Show HN: Curated Stock Photos in your Inbox every week (royalty free) - onassar
http://weeklysnaps.com/

======
joshkaufman
This looks useful - I'm inclined to sign up. Two things:

1\. You may want to look at the CSS on your T&C page:
[http://weeklysnaps.com/terms](http://weeklysnaps.com/terms). I'm seeing very
light text on a light background, and it's difficult to read.

2\. Are you capturing and keeping track of the original license for each photo
in a way that's visible to your customers?

Your T&C says "[Photos have] been curated from other sites which claim CC0 or
Public Domain status of the photo files."
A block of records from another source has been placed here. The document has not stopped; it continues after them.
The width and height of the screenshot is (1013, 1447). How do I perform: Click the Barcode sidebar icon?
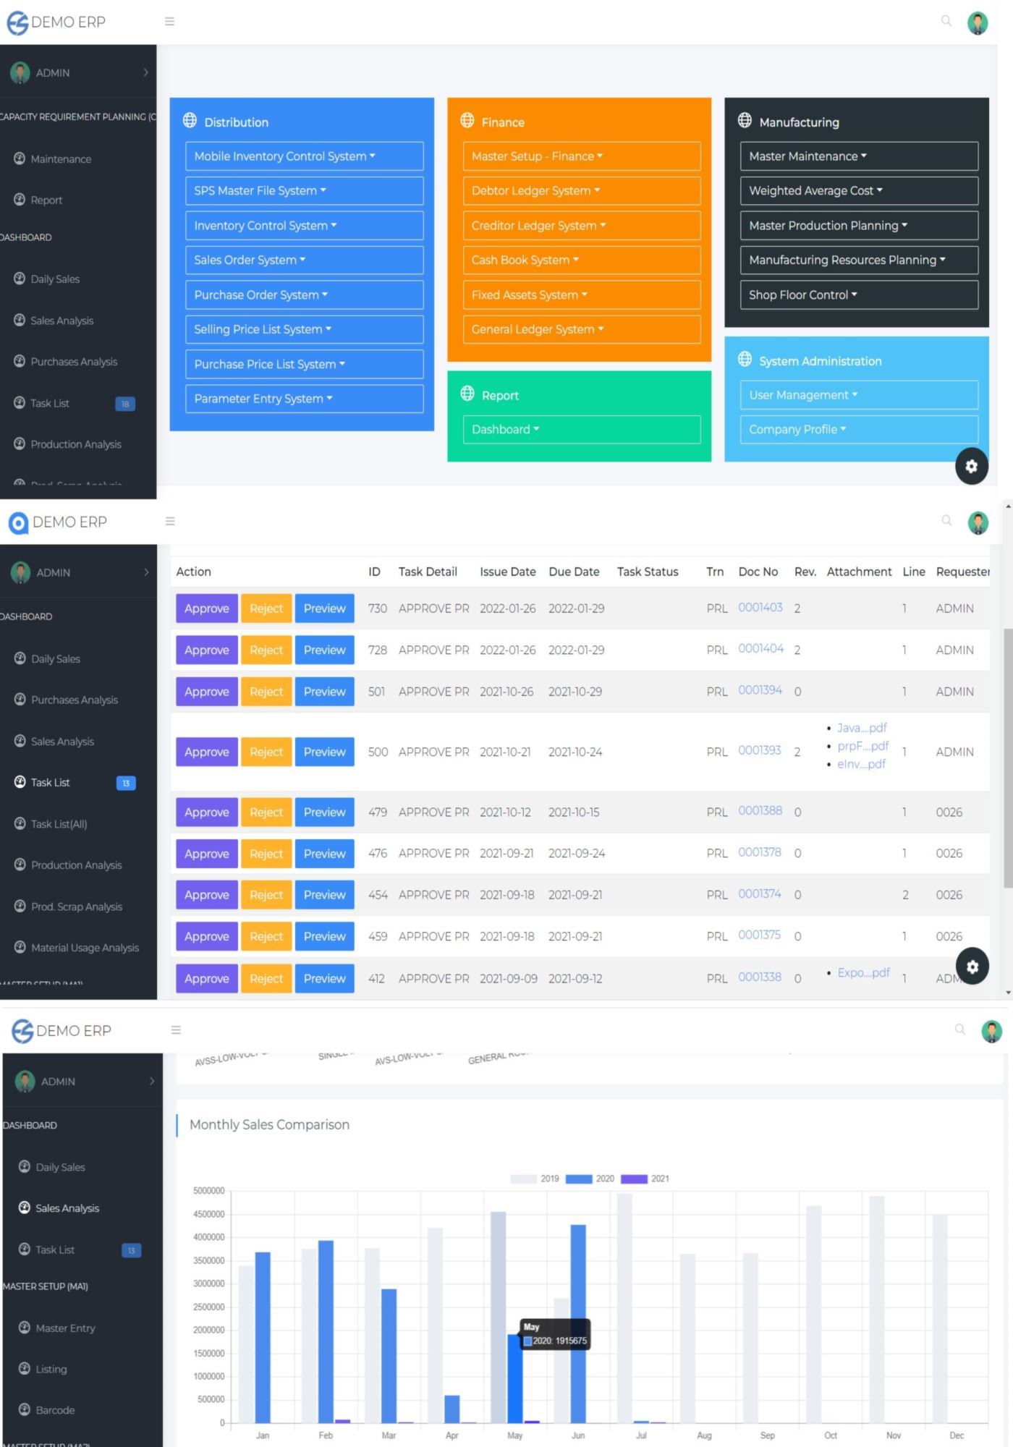(x=25, y=1409)
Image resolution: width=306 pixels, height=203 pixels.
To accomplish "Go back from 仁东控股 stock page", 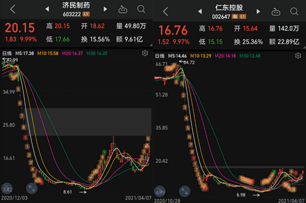I will point(166,11).
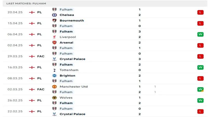Select the Wolves team name on 26.02.25
Image resolution: width=208 pixels, height=117 pixels.
click(x=66, y=98)
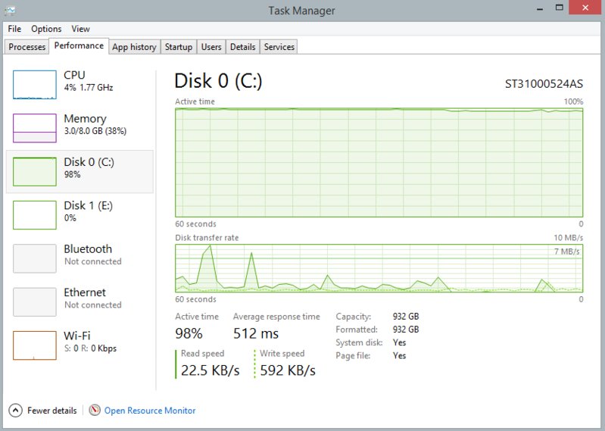605x431 pixels.
Task: Click the Open Resource Monitor link
Action: pyautogui.click(x=150, y=411)
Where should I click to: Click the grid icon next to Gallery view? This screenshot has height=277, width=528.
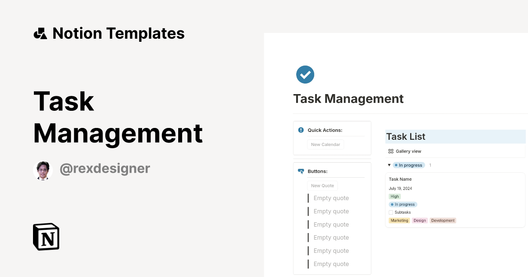[391, 151]
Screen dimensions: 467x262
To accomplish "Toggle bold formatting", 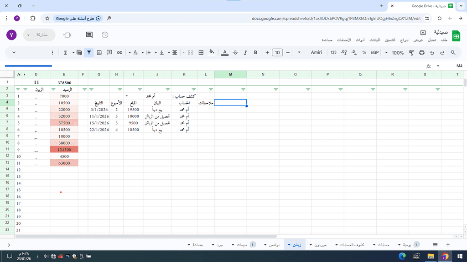I will (255, 53).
Photo licensing is very important for commercial projects, and if the status
of a photo changes later, it's important to have timestamped documentation of
the license status.

Since there's no mention that you're indemnifying your clients against future
claims the photos are licensed, it's probably in your best interest to include
documentation of the photo's stated license (screenshots, source links, etc)
with each download pack in case any disputes arise.

That'd protect both you and your clients in the event a big photo licensor
(Getty, etc) starts sending nastygrams claiming the photos are licensed. Based
on past experience, the probability of an issue like this is high, so it's
best to cover your bases from the beginning.

Hope this helps!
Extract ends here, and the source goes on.